The above scenario ensures that decision of moving into a new status, which requires significant effort and money, is not based on observations which occurred by chance, but are caused by a significant change in feeling-levels (or any other measured attribute or independent variable). The final outcome of 'like' or 'love' is dependent variable or target variable. In this case, if the girl wants to be 'really sure' that she is in 'love' [distribution], she will keep the significance level (alpha) to be very low, that means, she will say, "I will reject the null hypothesis of being in 'like' distribution only if the feelings level is more than 7". There is still a chance (probability) that the mutual feelings of 8-10 represent 'liking' to each other and not necessarily 'love', but the probability is very small, and that is the 'risk' the girl is ready to take.

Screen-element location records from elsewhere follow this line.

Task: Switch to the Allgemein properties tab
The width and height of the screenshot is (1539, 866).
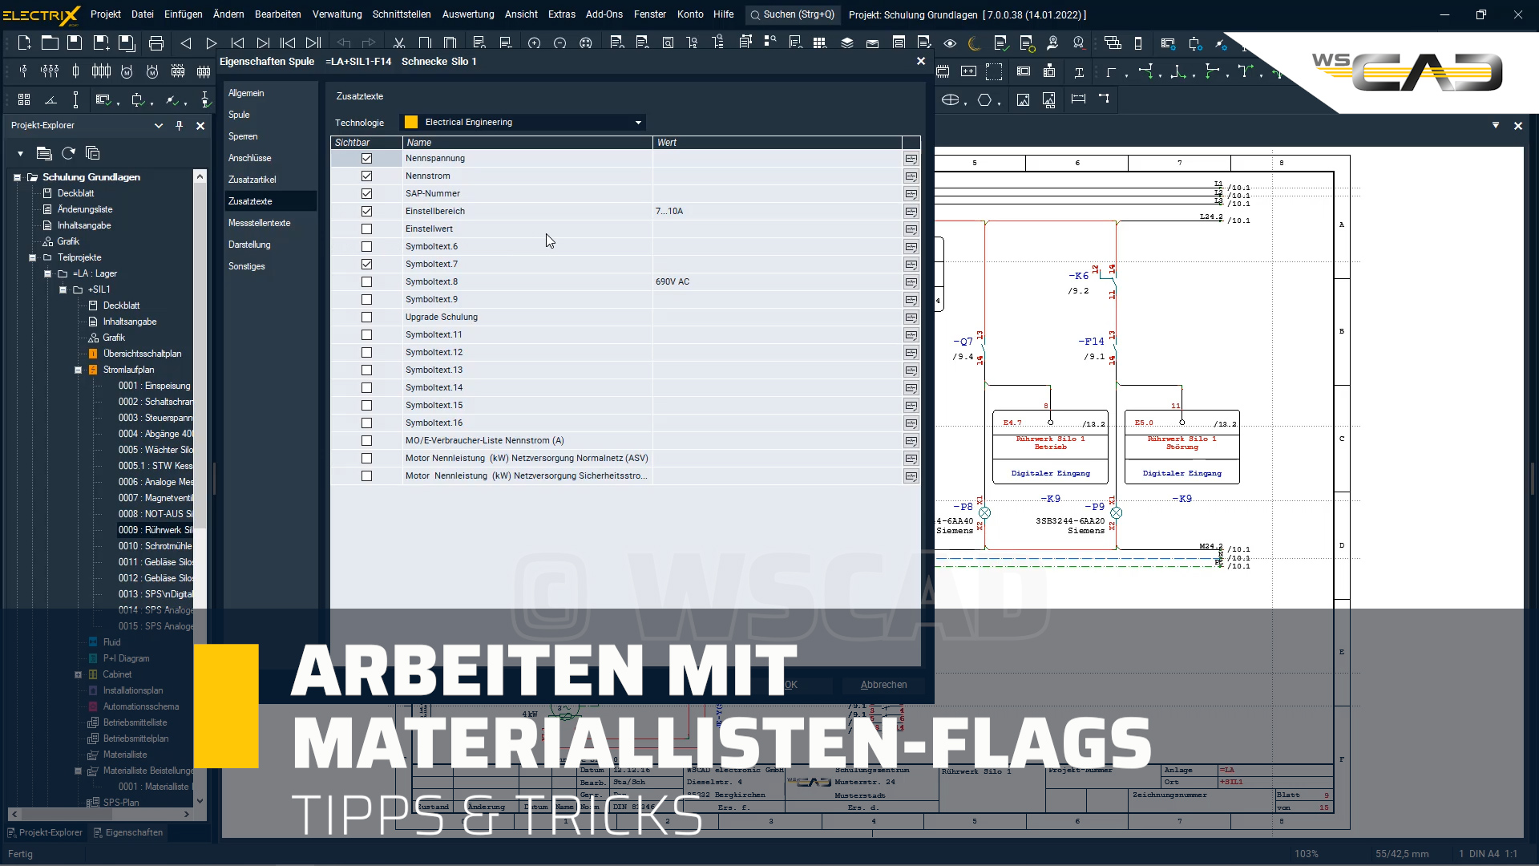Action: 248,93
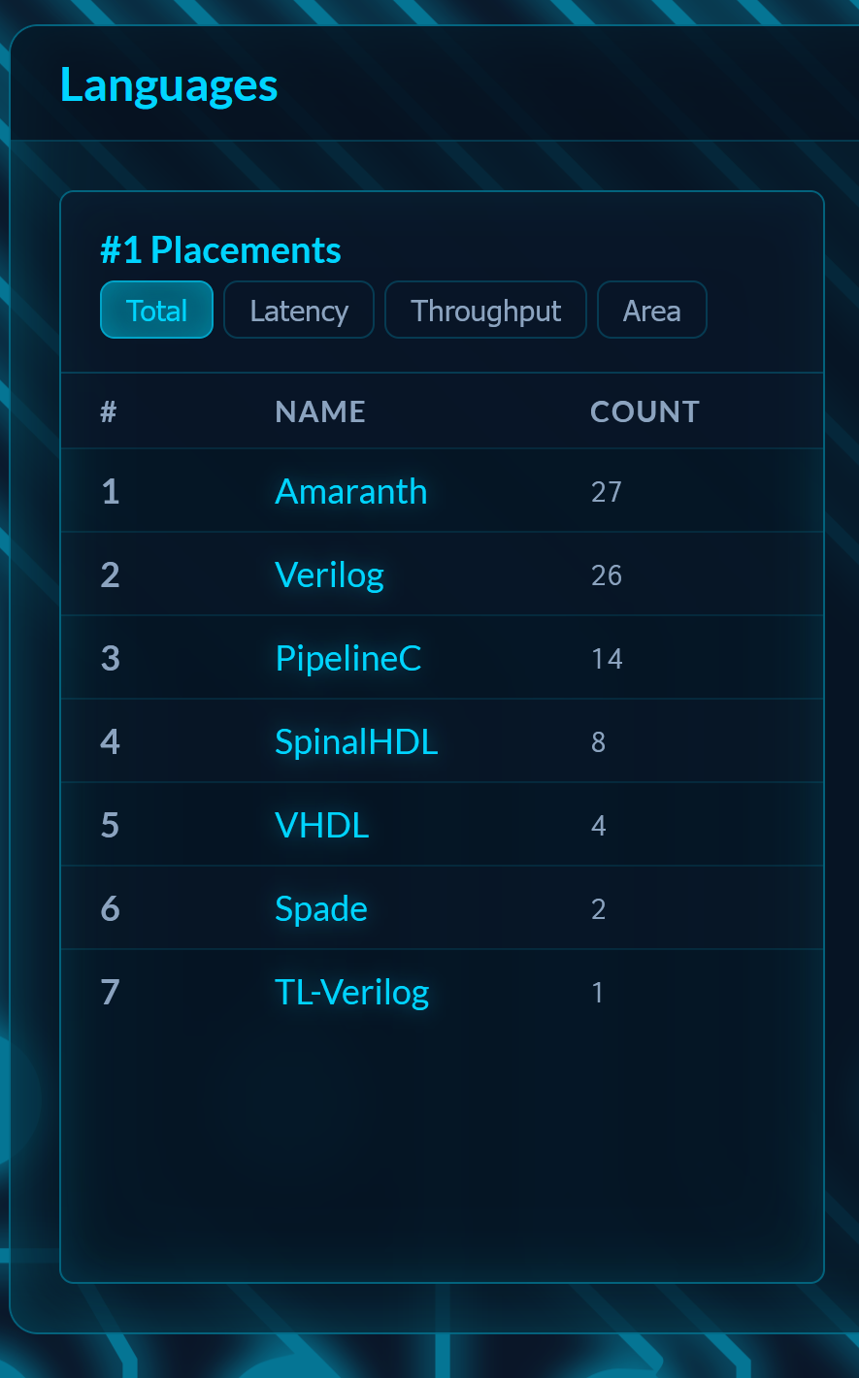
Task: Click rank number 7 in the table
Action: pyautogui.click(x=110, y=993)
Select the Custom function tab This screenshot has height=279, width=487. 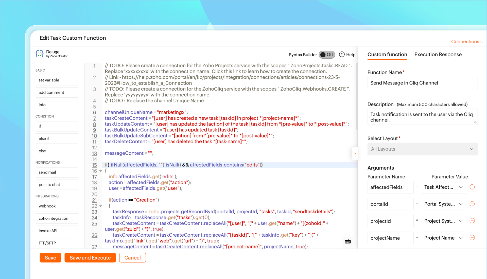tap(387, 55)
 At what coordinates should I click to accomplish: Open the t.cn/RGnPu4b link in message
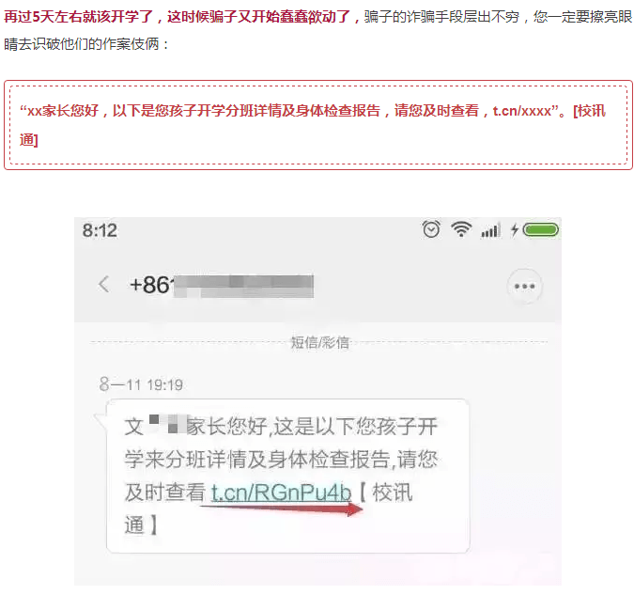(281, 493)
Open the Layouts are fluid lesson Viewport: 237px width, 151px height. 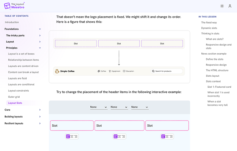(x=17, y=78)
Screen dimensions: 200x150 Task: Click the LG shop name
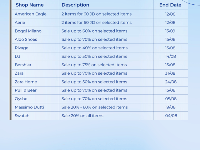point(18,56)
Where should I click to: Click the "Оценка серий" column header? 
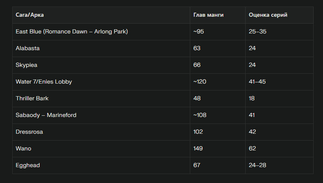click(268, 15)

If the measurements suggest that the feeling level is 8, and the couple ends up getting married, and if they live 'happily ever after', this would be classified as True Positive. However, if the measured value 8 actually belonged to 'like' distribution (which the couple would realise in few years after marriage!), this would be classified as 'False positive' or Type-I error.

On the other hand, if the girl wants to further minimise risk of Type-I error, she would keep the threshold at level 8 rather than 7. In this case, measured value of 8 would be considered in the 'like' distribution, and the girl will not have sufficient reason to reject the null hypothesis. If the measured value of 8 was actually by chance, and the real 'love' did not exist between two, not getting married would be a True-negative. However, as in case of Ross/Rachel an observation of 8 (living together, raising a kid) being considered casual, and can still 'see other people', not realising how much they actually 'love' each other is a "missed opportunity" of getting married, or False Negative or Type-II error.

If this sounds confusing, don't worry, they call it 'confusion matrix' on purpose.

Depending on business scenario, cost of making Type-I error (following false positive or false alarm) vs. Type-II error (cost of missed opportunity), the alpha level is selected. But making an error is unavoidable, and this has to be decided before the hypothesis testing is conducted.

Taking a decision with a given risk of making Type-I or Type-II error is acceptable, as long as the hypothesis is formulated correctly. But when I mentioned, 'people with data lie', this relates to how people use statistics or hypothesis testing to manipulate the results to (mis)guide decisions.

What if the data scientist in 'love' formulated the proposal as, "I have sufficient evidence that we are in 'love', and hence propose to get married." In this scenario, the measured feeling level between 4-10 would be in 'love' distribution with probability of >5% (alpha level 0.05 or confidence interval 0.95). Any measured value >= 4 will lead to decision of getting married. Even with such small values of feeling-level, the girl will not be able to 'reject the hypothesis' of being in 'love'. The girl would reason, "I like spending weekends with the guy, there is 6% chance that this means 'love', so I can't completely reject that I love this guy".

This time she goes to her friends, and says, "He proposed for marriage, and I failed to reject!!". And we get Ross/Carole!

People might want to use such hypothesis to prove certain 'changes', and say the test was run with 95% confidence! But as business leaders (when it is proposed by managers) or common people (when it is proposed by media) we need to understand the formulation of hypothesis, both null and alternate, before feeling great about the 'confidence level'.

Assuming the hypothesis are formulated correctly, the next step would be to understand the different performance measures from the confusion matrix, and using the right measure. But let's keep that for the next blog.